Ulu Allah'ın falan kişiyi, filan günde yaratmayı ezelde dilemiş olması kaderdir. O kişinin takdir edilen günde dünyaya gelmesi de bir yaratma bir kazadır. Burada kader ile kaza birbirinden ayrı şeylerdir. Aslında kaza, takdir ve hüküm manalarına da gelir. Her Müslüman kişi kader ve kazaya inanır. Çünkü bunlar inanılması şart olan esaslardır. İşte burada uçağın düşmesi neticesi; 76 kişi ölüyor, 5 kişi sağ kurtuluyor. Demek ki 76sının hayatı bitmiş, Yüce Allah o 5 kişinin biraz daha yaşamasını takdir etmiştir. Daha enteresanı ise sakatlık nedeniyle uçağa binemeyen insanların bu kazadan kurtulmasıdır. Yine yangında hayatlarını kaybeden yavrulardan alt kattakiler kurtulmuş ama üste yatanlar vefat etmişlerdir.
Burada kısa bir bilgi olarak aktarmak istiyorum. Rivayete göre suda boğulan, hamilelikte ölen, yangında vefat edenlerinde şehit sayıldığı söylenir. Yüce Allah kıyamette o yavruları da şehitlerle birlikte haşretsin.

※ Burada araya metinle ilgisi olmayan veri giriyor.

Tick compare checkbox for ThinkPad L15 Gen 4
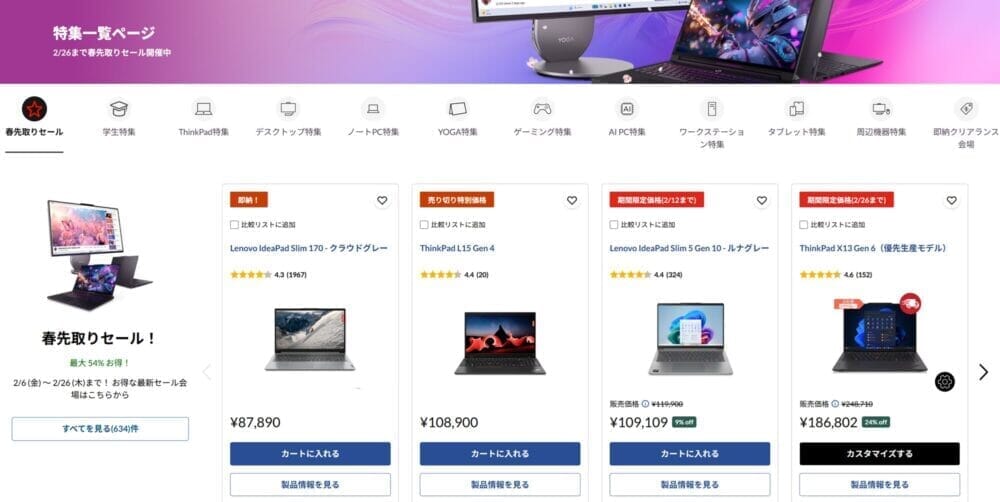pos(424,225)
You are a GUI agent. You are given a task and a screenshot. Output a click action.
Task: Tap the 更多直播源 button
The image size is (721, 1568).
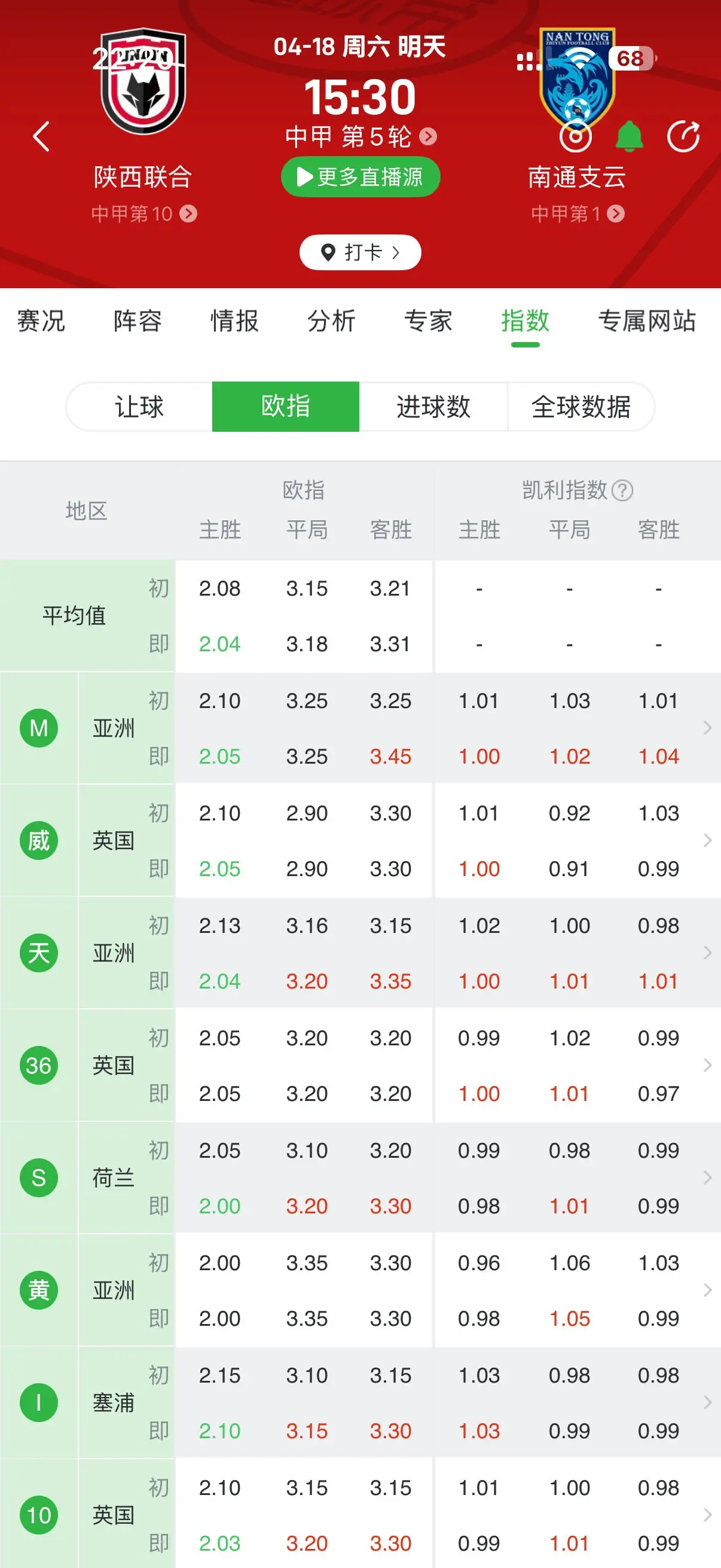click(x=360, y=177)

Konuya gelince, kaderde olan dünyada insanoğlunun başına gelecektir. Ama insanoğlunun bunları beklemeden mutlaka tedbiri alması, tehlikenin kendilerine gelmeden defetmeye çalışması ise Allah'ın emridir.

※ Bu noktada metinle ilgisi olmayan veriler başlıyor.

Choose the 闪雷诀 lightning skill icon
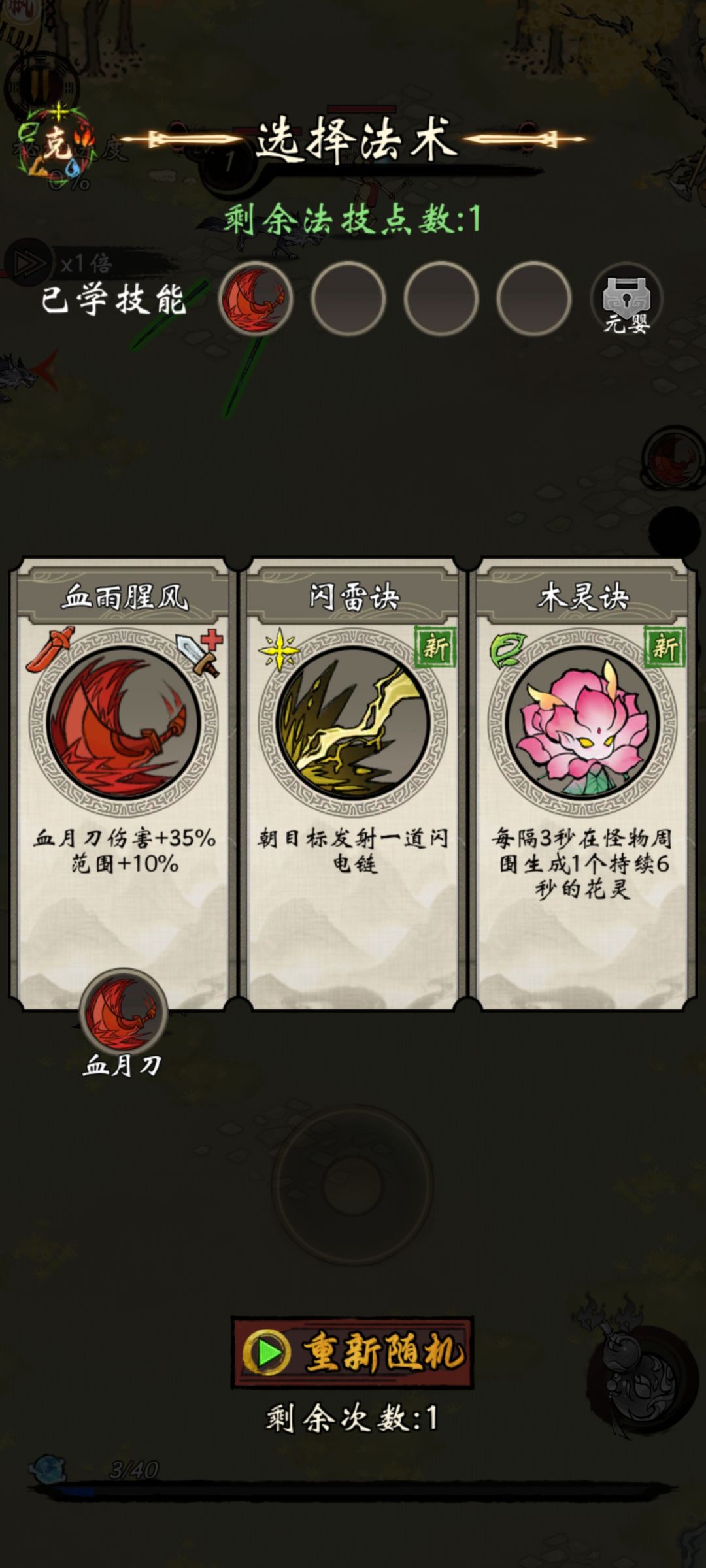This screenshot has height=1568, width=706. (x=353, y=723)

Yüce Allah 'Kendinizi ellerinizle tehlikeye atmayın' buyurarak, tehlikeli ve hayatımıza kastederek tüm varlıklardan kendimizi korumamızı emrediyor. Bu farzdır. Yine bazı kitaplara göre; Allah Teala 4 büyük meleği huzuruna çağırarak onlara görevlerini emretmiştir. Sıra Azrail Meleği'ne gelince; ona da, senin görevin de insanların ruhlarını kabzetmektir. (Öldürmek, canını almak) O zaman Azrail Meleği, Yarab en zor görevi bana tehvid ettin. Herkes bana lanet okuyacak diye serzenişte bulunmuş. Allah Teala'da Azrail'e, Ya Azrail sen kullarımın ruhunu kabzederken (canını alırken) öyle sebepler halk edeceğim ki (yaratacağım) hiç kimse senin ismini anmayacak ve lanet okumayacak. İşte bugün bunları yaşıyoruz. Hiç kimse Azrail falancanın canını aldı demiyor. Kazadan gitti, yangından gitti, hastalıktan gitti deniyor. Azrail Meleğinin adını bile anan yok.
Ne yaparsak yapalım. İsterse diyor Allah Teala gümüş konakların içinde olun ölüm sizi bulur.
Netice olarak ecele çare yok.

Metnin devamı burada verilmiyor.